• [Items listed in a dataset]
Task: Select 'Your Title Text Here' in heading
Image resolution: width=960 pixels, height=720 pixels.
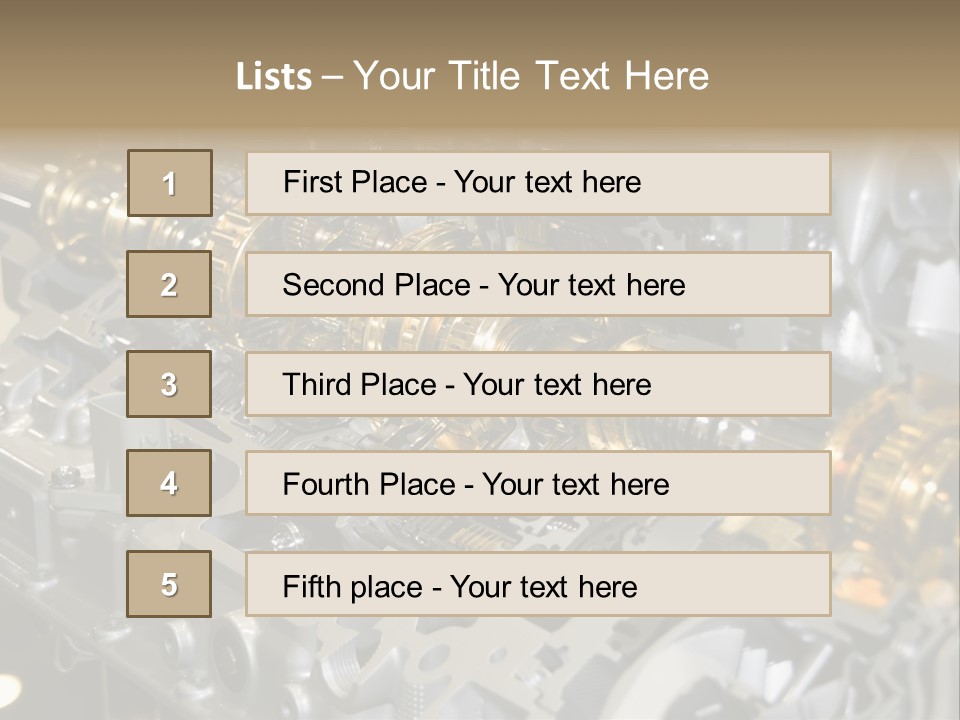Action: [x=531, y=76]
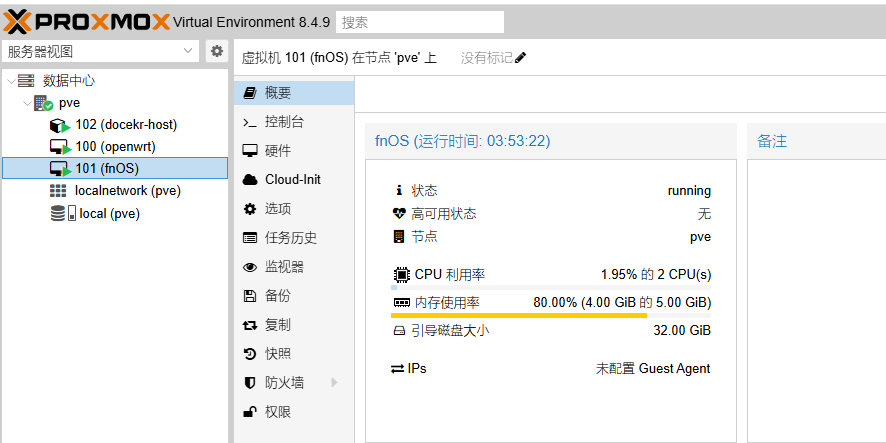Open the 监视器 monitor menu item
Screen dimensions: 886x443
(x=284, y=267)
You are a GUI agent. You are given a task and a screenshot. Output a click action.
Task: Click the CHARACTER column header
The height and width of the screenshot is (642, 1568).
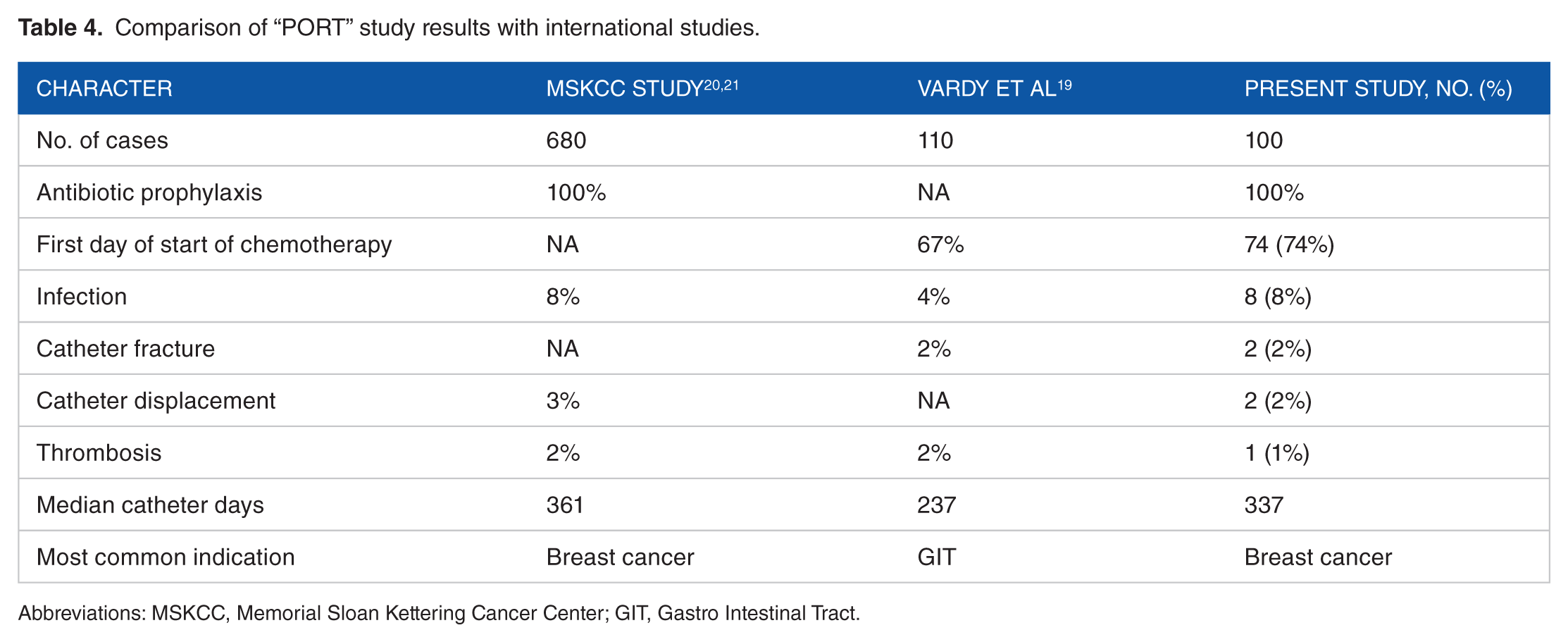click(x=104, y=89)
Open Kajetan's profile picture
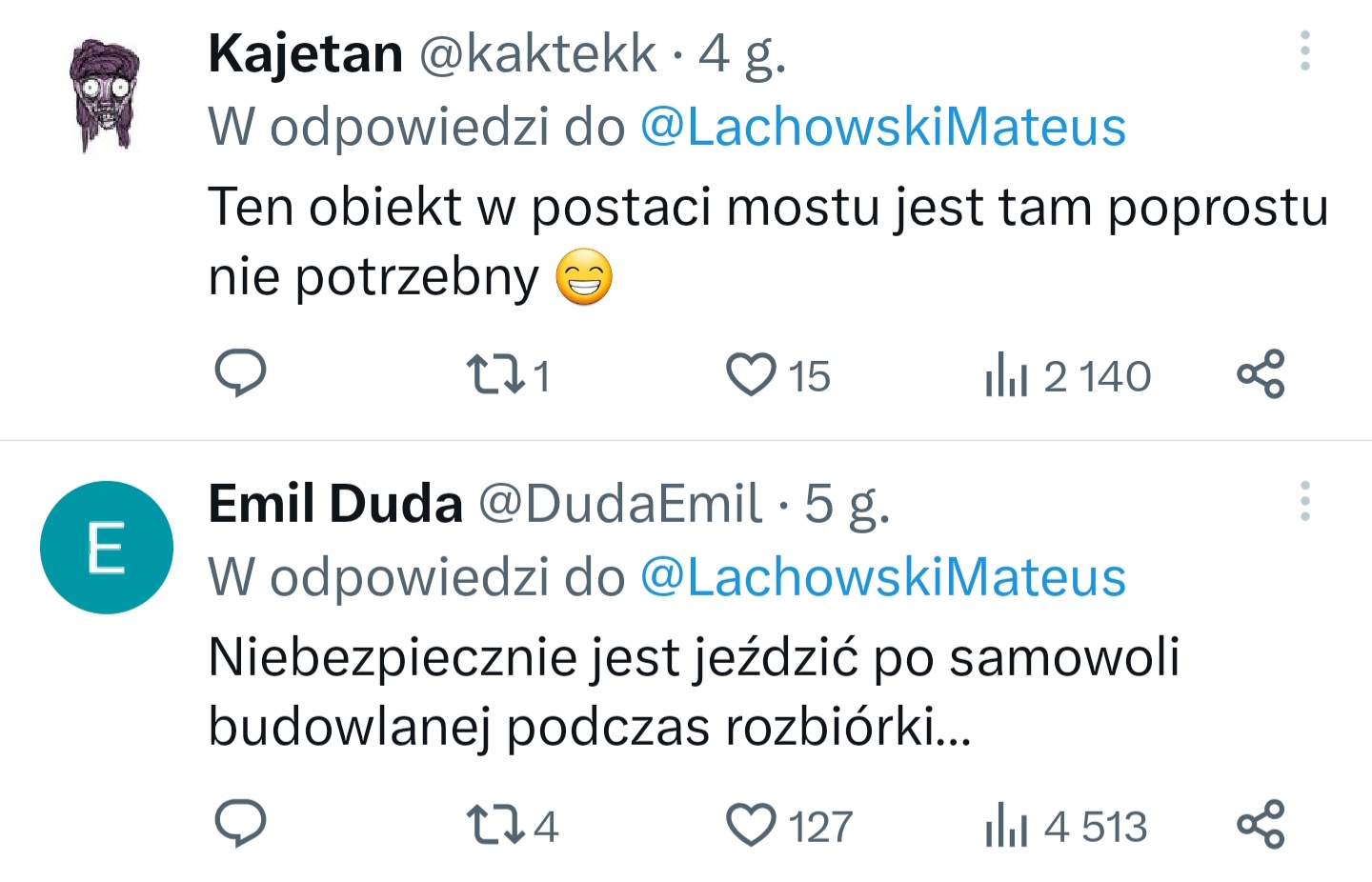Viewport: 1372px width, 882px height. (106, 95)
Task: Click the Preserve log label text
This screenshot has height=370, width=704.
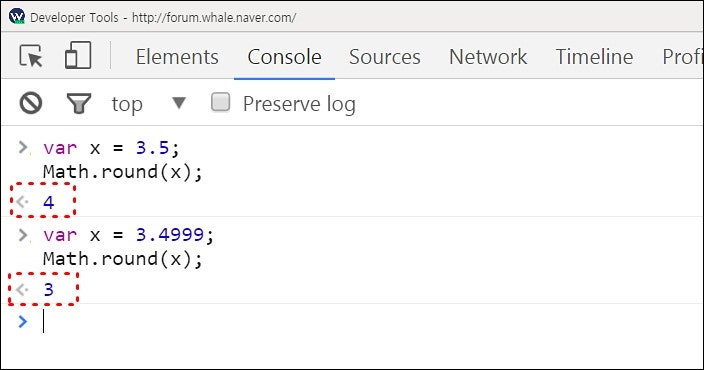Action: pyautogui.click(x=299, y=104)
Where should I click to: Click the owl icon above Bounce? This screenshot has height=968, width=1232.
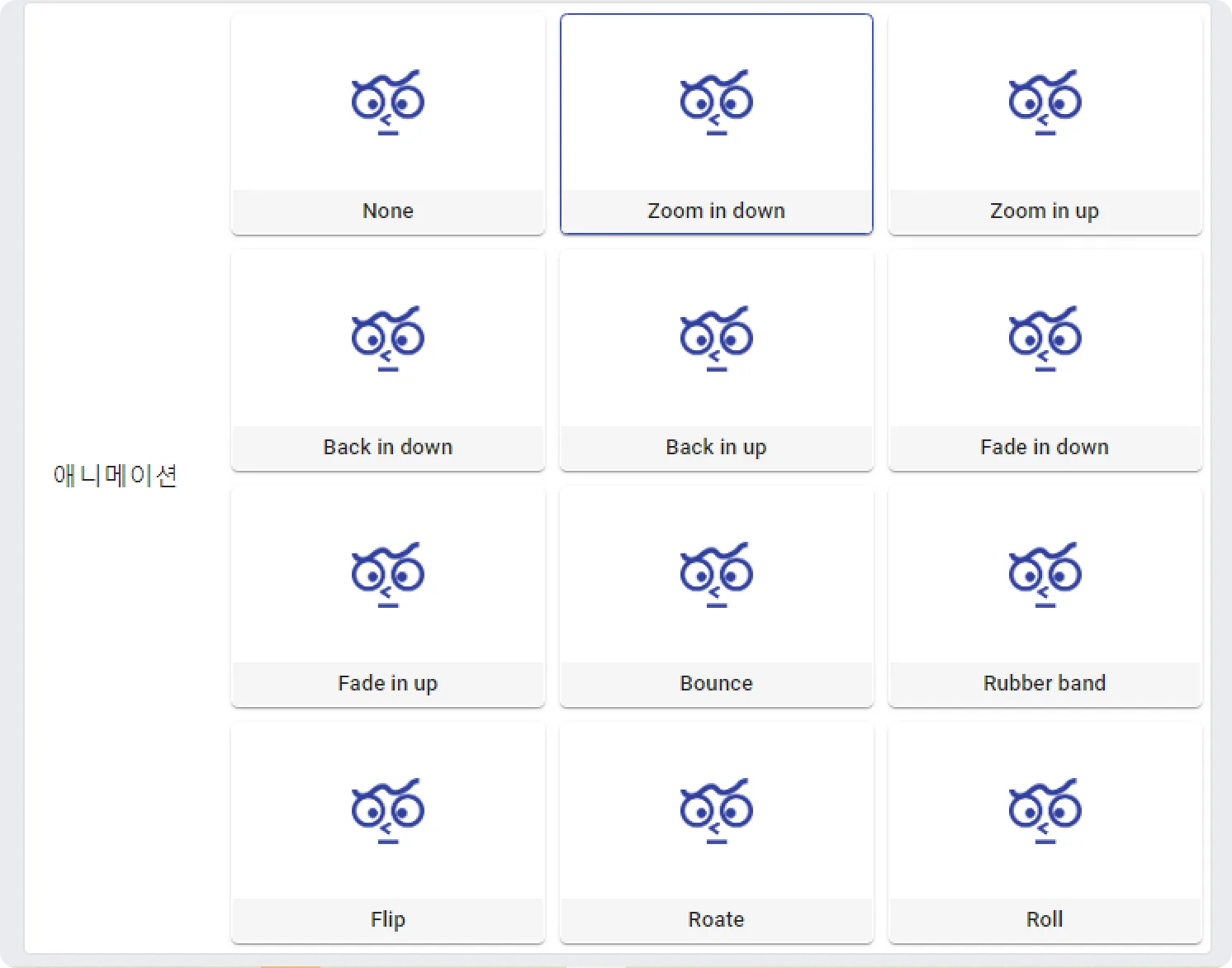716,575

• [What this task involves]
Copy every line above exactly; images stay out.

• [Written solution]
Task: Select 'Your Title Text Here' in heading
Image resolution: width=960 pixels, height=720 pixels.
Action: [x=531, y=76]
Open the 监视器 monitor menu item
Screen dimensions: 886x443
(x=284, y=267)
You are a GUI agent. You are given a task and a screenshot. Output a click action.
Task: Click the CHARACTER column header
The height and width of the screenshot is (642, 1568).
click(x=104, y=89)
Open Kajetan's profile picture
Viewport: 1372px width, 882px height. (106, 95)
Task: Click the Preserve log label text
This screenshot has height=370, width=704.
Action: pyautogui.click(x=299, y=104)
Where should I click to: Click the owl icon above Bounce? This screenshot has height=968, width=1232.
716,575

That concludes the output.